The 25 best films selected by the festival’s programmers will be included in the competition part of the festival, which takes place in Brno on 20–23 October 2021. The competition will feature three categories: Beauty of Nature, Central European Films and Short Films. The Festival President’s Prize and of course the Grand Prix – Main Minister of the Environment Prize will be presented. Filmmakers can submit their works at the website filmfreeway.com until the end of March; as last year, there will be a fee for submission, with the proceeds going to the festival’s prize money.

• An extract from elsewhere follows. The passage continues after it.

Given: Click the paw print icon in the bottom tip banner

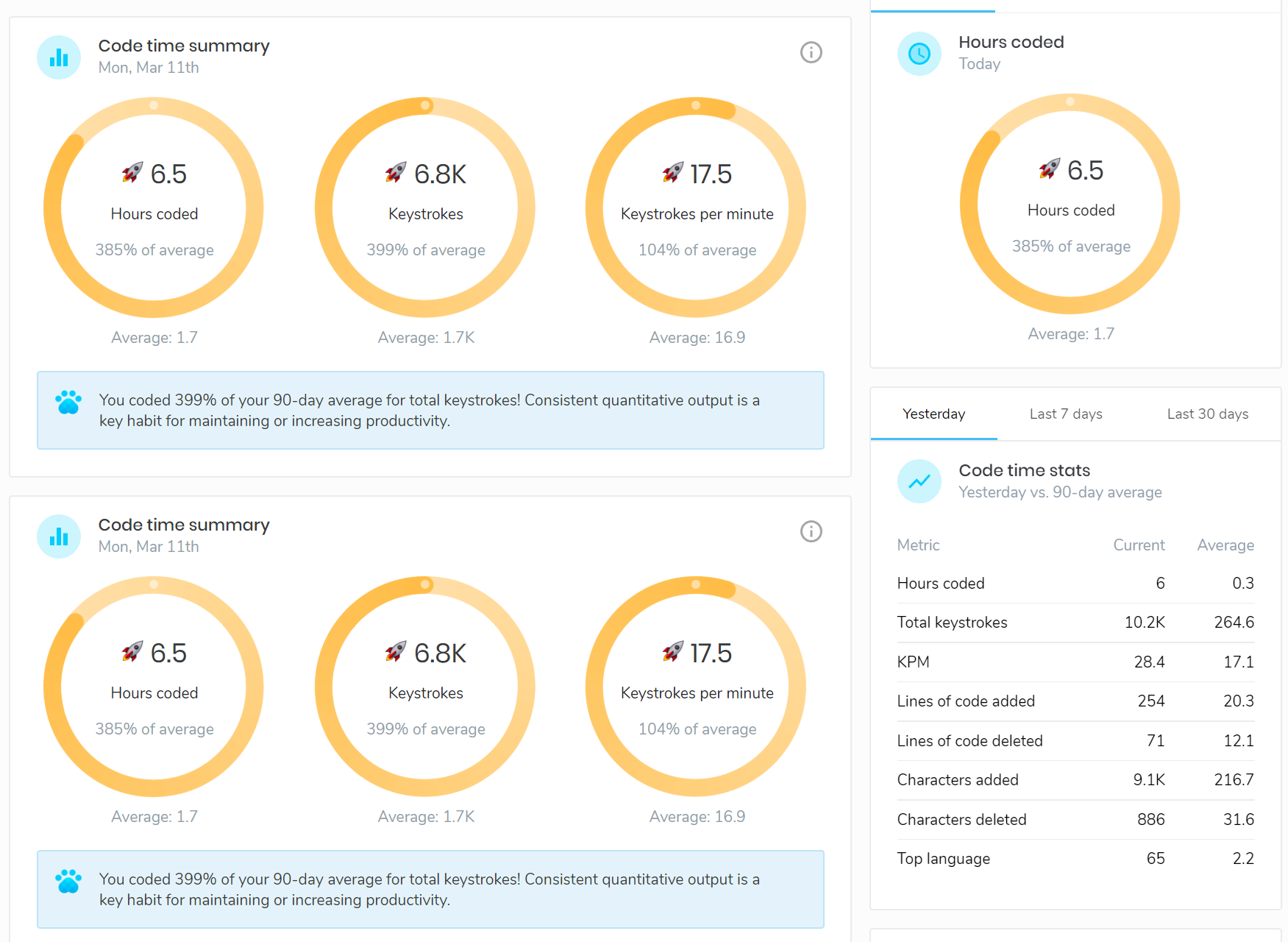Looking at the screenshot, I should coord(68,880).
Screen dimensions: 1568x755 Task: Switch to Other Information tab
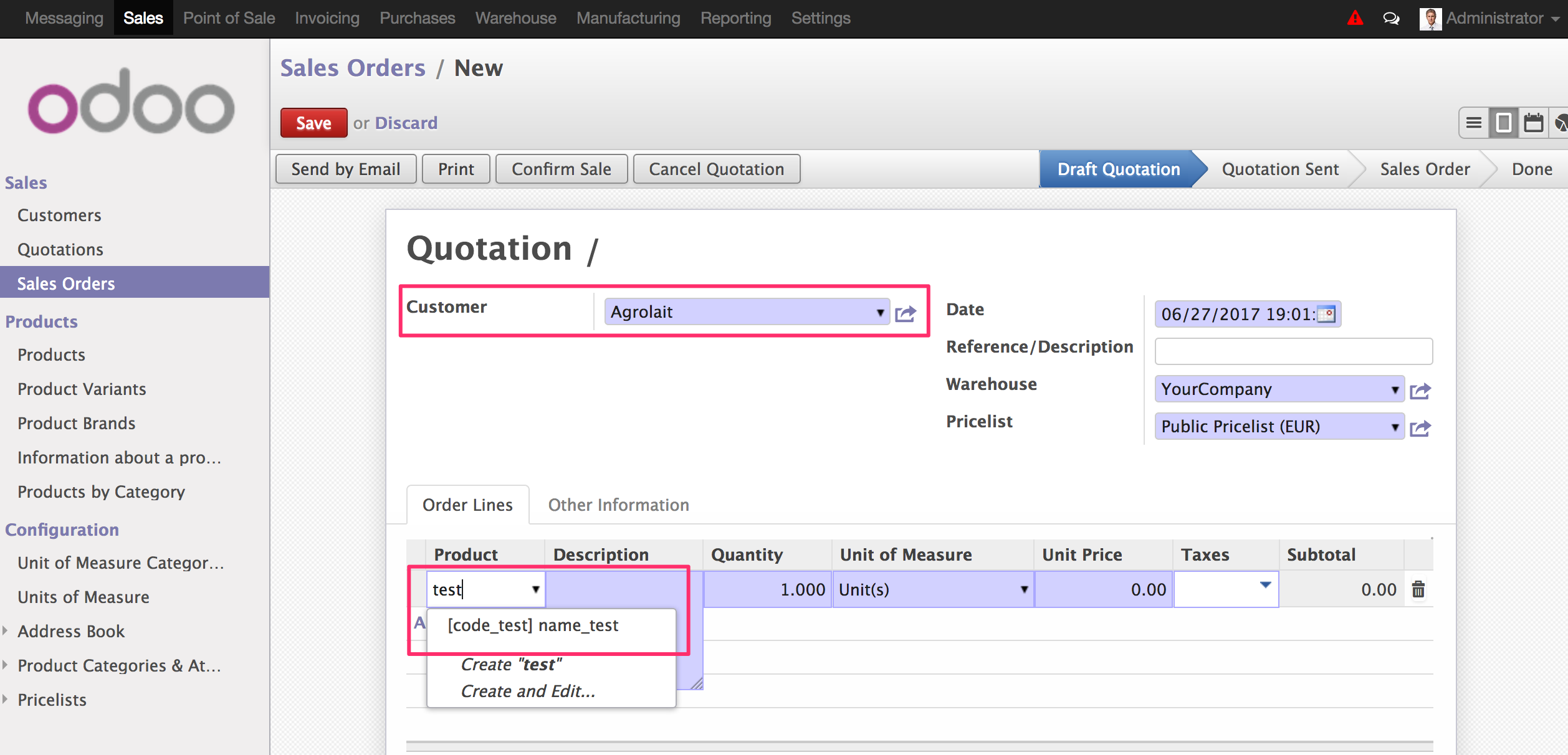(618, 505)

“This year themes like green architecture, town planning, community living and smart technologies will receive a forum at the festival. We will discuss them at introductory talks and they will permeate the festival’s entire accompanying programme. If the epidemiological situation allows, we would like to bring back lectures, Q&As and film screenings at the Faculty of Social Sciences at Masaryk University, the Scala university cinema and on the Brno square náměstí Svobody,” said the festival’s expert guarantor, Bohuslav Binka, head of the Department of Environmental Studies at the Faculty of Social Sciences at Masaryk University.